Article II of the U.S. Constitution is clearly crucial to establishing two fundamental institutional relationships: the president`s relationship with Congress and the president`s relationship with the rest of the executive branch, which we would now call “bureaucracy.” Despite the text`s apparent specificity on some key points — z.B the role of the president in the appointment process — the silence of the Constitution and the ambiguity of the text in other respects over the centuries have fuelled very different conceptions of the American presidency. To put it with Justice Robert Jackson, Americans might be “surprised by the poverty of a truly useful and unequivocal authority, applicable to the concrete problems of the executive branch as they actually present themselves.” Youngstown Sheet – Tube Co. v. Sawyer. Even if the decisions of the Court of Justice regarding compliance with executive agreements are not inaccurate, the practice of executive agreements must be more clearly limited. The high obstacle posed by the board and approval under a super-majority rule should prevent foreign entanglements. Therefore, purely executive agreements should only be allowed if they are slaughter agreements, such as prisoner exchanges or settlements, or if they are based exclusively on independent presidential authorities, such as the power to recognize foreign national states. See Michael B. Ramsey, The Constitution`s Text in Foreign Affairs 191-217 (2007). The U.S. Supreme Court Pink (1942) found that international agreements, which were concluded in law, have the same legal status as treaties and do not require Senate approval. To Reid v.
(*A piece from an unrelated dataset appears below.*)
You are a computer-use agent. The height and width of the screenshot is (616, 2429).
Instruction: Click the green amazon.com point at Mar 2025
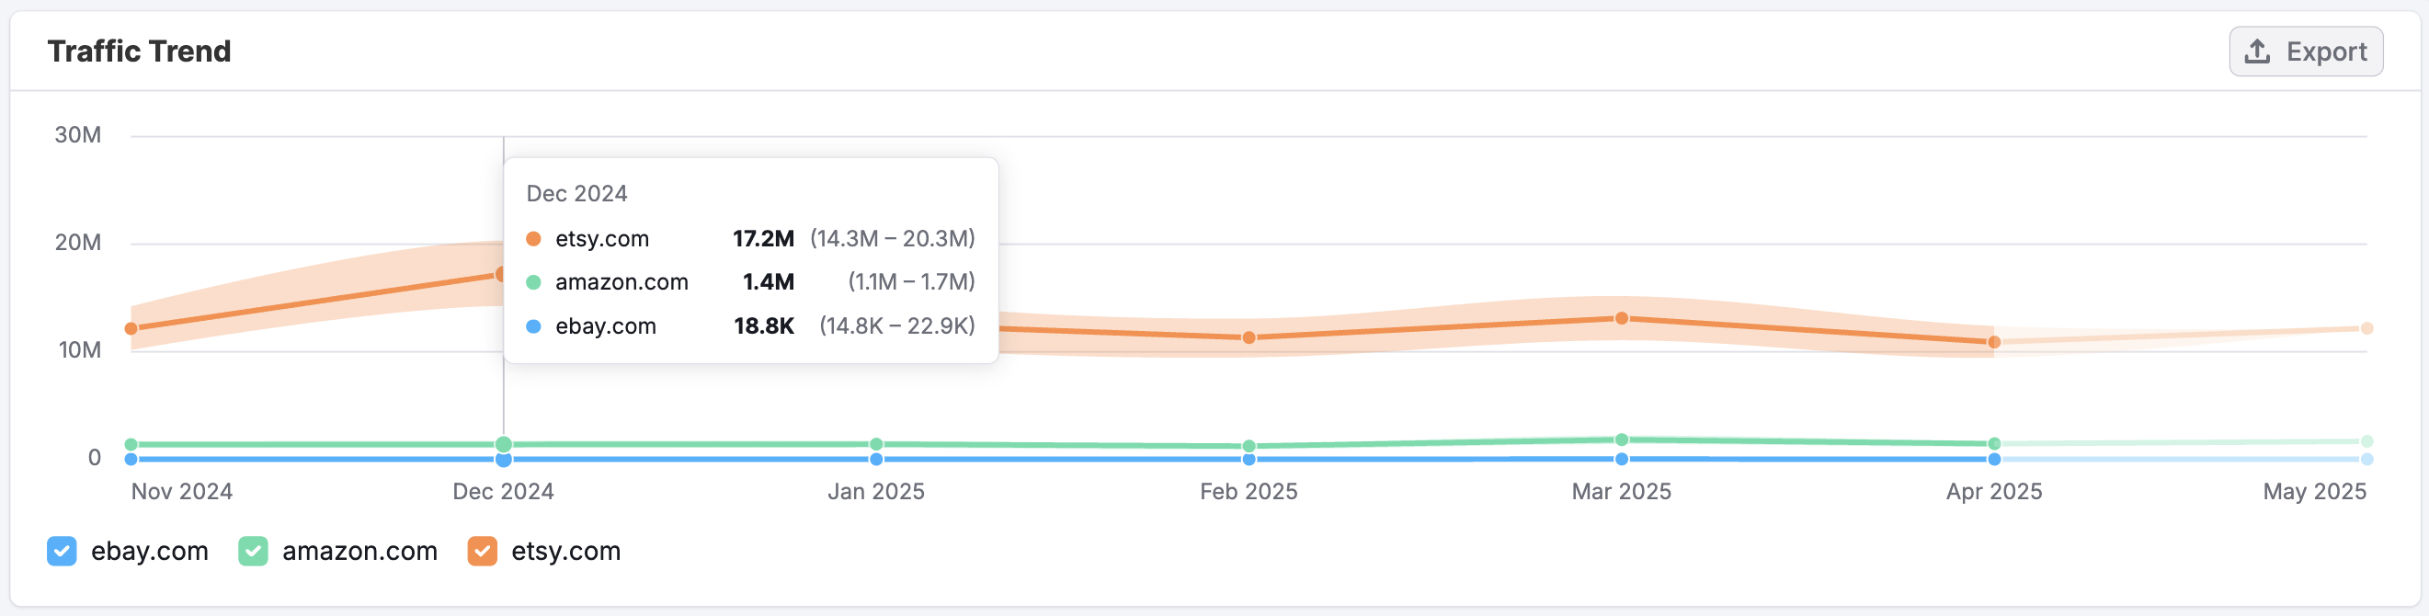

Concealed (1957), the Tribunal, while reaffirming the President`s ability to enter into executive agreements, found that such agreements could not be contrary to existing federal law or the Constitution. With so-called congressional executive agreements, Congress has sometimes passed laws authorizing agreements with other nations. For example, trade agreements such as the North American Free Trade Agreement (NAFTA) have often been passed by law. On the other hand, the Senate vigorously opposed when President Jimmy Carter intended to obtain approval of the legislation rather than obtain Senate approval (which would have required a two-thirds majority) for the Strategic Arms Limitations II (SALT II) treaty. Sometimes, for the essential interchangeability of treaties with so-called congressional executive agreements, it is argued that Congress has listed powers that touch on foreign policy issues, such as the power to regulate trade with foreign nations. But unlike legislation, international agreements conclude binding agreements with foreign nations that could create tangles that simple legislation does not create. Another view seemed to be the basis of the Supreme Court`s decision in the United States. Belmont,491 gives effect to Litvinov`s allocation. The opinion of Sutherland J.A.

was based on his curtiss-Wright492 opinion. A first instance would have erred in dismissing a complaint filed by the United States as an agent of the Soviet Union for certain funds formerly held by a Russian metallurgical group whose assets had been acquired by the Soviet government. The President`s act in recognizing the Soviet government and the agreements that accompany it represented an international pact that the president, as the “only body” of international relations for the United States, could enter without consulting the Senate.